A wide majority of voters across the political spectrum support protections on overdraft fees, credit card late fees, payment apps, and actions to safeguard peoples’ privacy put in place by the CFPB during the last administration but reversed by the Trump Administration or Congress.8

  • More than eight in ten voters support capping credit card late fees at $8 and overdraft fees at $5 (82% each), including healthy majorities of at least nine in ten Democrats, over three quarters of independents and weak partisans, and over three quarters of Republicans for each policy.
  • Eight in ten voters support regulating payment apps (such as Venmo, PayPal, and Cash App) to stop bad practices that harm consumers (81%), including three quarters of independents and weak partisans (74%), nine in ten Democrats (90%) and eight in ten Republicans (80%).
  • Voters are near-unanimous in their support of stopping financial companies from selling consumers’ personal data (90%), with a high degree of consistency across party lines – well over eight in ten Republicans, Democrats, and independents (including weak partisans) support the policy – and essentially zero opposition at all.

1 How important is it to regulate financial services and products to make sure they are fair for consumers?

2 Generally speaking, do you think there should be more government regulation of financial companies, such as Wall Street banks, mortgage lenders, payday lenders, debt collectors, and credit card companies, or less regulation of these companies?

3 Now here is a description of a federal agency, the Consumer Financial Protection Bureau, or CFPB. The CFPB, established in 2008, is the first federal agency whose mission is protecting consumers when they use mortgages, credit cards, bank accounts, payment apps, and other financial products and services. Its mission includes preventing deceptive, unfair, and abusive lending and collection practices by banks, fintechs and other companies. From what you know about the mission of the Consumer Financial Protection Bureau, or CFPB, would you say you favor or oppose the CFPB?

5 Now here are two statements about the Consumer Financial Protection Bureau, or CFPB. Please indicate which one is closer to your own view, even if neither is exactly right [ROTATE STATEMENTS]. Does that statement come much closer or only somewhat closer to your view?

6 SPLIT SAMPLED: As you may have heard, Republicans in Congress are trying to eliminate the Consumer Financial Protection Bureau. Would you say you favor or oppose Congress eliminating the CFPB?
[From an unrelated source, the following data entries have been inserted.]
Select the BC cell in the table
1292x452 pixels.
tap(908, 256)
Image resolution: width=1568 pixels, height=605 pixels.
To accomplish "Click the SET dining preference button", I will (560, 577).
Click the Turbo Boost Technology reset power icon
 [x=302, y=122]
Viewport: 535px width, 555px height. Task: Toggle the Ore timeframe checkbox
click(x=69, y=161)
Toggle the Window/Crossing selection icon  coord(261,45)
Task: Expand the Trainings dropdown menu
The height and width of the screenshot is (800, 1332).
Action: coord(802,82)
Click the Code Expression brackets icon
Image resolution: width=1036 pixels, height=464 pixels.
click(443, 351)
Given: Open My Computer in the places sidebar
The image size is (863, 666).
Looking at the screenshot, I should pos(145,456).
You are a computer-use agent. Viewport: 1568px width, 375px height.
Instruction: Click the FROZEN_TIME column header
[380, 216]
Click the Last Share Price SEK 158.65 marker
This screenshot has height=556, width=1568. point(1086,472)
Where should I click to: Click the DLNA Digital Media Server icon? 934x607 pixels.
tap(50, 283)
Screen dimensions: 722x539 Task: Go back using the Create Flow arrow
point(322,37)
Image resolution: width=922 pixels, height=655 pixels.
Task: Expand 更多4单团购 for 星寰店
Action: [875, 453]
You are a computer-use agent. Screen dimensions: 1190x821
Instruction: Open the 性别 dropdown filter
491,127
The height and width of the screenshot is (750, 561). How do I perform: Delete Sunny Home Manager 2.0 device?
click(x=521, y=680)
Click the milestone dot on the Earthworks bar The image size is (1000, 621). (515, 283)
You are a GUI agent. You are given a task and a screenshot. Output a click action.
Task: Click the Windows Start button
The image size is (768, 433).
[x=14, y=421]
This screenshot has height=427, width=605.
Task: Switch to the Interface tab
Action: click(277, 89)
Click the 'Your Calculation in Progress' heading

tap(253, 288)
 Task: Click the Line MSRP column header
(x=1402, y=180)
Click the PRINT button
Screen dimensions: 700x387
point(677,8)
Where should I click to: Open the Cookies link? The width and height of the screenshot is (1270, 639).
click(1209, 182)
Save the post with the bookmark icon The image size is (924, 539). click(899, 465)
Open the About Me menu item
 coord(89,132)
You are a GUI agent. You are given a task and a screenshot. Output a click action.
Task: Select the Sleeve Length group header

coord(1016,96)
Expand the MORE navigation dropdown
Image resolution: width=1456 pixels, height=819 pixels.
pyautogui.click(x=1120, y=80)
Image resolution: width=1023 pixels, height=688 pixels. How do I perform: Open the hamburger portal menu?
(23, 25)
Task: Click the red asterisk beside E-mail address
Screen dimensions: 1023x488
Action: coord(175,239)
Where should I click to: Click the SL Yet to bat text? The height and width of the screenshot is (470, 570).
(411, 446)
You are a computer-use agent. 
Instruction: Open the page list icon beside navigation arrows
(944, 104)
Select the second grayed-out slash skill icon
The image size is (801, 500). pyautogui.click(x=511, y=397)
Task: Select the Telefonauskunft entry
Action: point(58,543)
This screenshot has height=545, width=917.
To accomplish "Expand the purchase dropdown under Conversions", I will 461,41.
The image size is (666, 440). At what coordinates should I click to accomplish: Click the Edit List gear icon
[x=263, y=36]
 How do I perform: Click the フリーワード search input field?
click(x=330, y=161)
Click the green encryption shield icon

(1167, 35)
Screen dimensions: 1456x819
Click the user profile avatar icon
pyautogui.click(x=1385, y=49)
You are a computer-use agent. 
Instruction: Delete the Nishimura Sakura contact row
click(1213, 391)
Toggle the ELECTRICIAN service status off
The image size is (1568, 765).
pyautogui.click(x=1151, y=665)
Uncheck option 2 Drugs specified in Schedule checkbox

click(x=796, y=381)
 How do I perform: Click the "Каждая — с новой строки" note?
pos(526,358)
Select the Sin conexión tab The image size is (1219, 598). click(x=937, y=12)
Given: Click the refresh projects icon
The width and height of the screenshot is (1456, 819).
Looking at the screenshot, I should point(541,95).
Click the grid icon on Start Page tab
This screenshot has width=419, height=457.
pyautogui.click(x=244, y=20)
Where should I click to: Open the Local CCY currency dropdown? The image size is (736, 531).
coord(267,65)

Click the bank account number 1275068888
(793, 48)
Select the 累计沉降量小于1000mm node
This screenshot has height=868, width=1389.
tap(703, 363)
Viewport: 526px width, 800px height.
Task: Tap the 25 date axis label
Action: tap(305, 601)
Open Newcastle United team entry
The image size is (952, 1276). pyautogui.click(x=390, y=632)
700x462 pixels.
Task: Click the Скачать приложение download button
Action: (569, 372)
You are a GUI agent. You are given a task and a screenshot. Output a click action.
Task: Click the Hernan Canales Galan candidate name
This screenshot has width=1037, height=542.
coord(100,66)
7 SPLIT SAMPLED: As you may have heard, Donald Trump is trying to eliminate the Consumer Financial Protection Bureau. Would you say you favor or oppose President Trump eliminating the CFPB?

8 SPLIT SAMPLED 4-WAY: Now, thinking again about the federal Consumer Financial Protection Bureau (CFPB), several of CFPB’s consumer protection rules have recently been cancelled or overturned by Congress. For each of the following cancelled rules, please indicate if you would support or oppose reinstating that rule?

Methodology: Lake Research Partners and Chesapeake Beach Consulting designed and administered this survey, which was conducted online from May 15-21, 2026. The survey reached a total of 1,000 likely November 2026 voters nationwide. The sample was stratified by gender, age, region, race, party identification, presidential vote, and education level to reflect the demographic composition of likely voters nationwide. Where there were slight differences between our survey sample and the expected voting population, data were weighted accordingly. The margin of error is +/- 3.1% for the full sample and larger for subgroups and split-sampled questions. Numbers do not always add up to 100% due to rounding and refusals.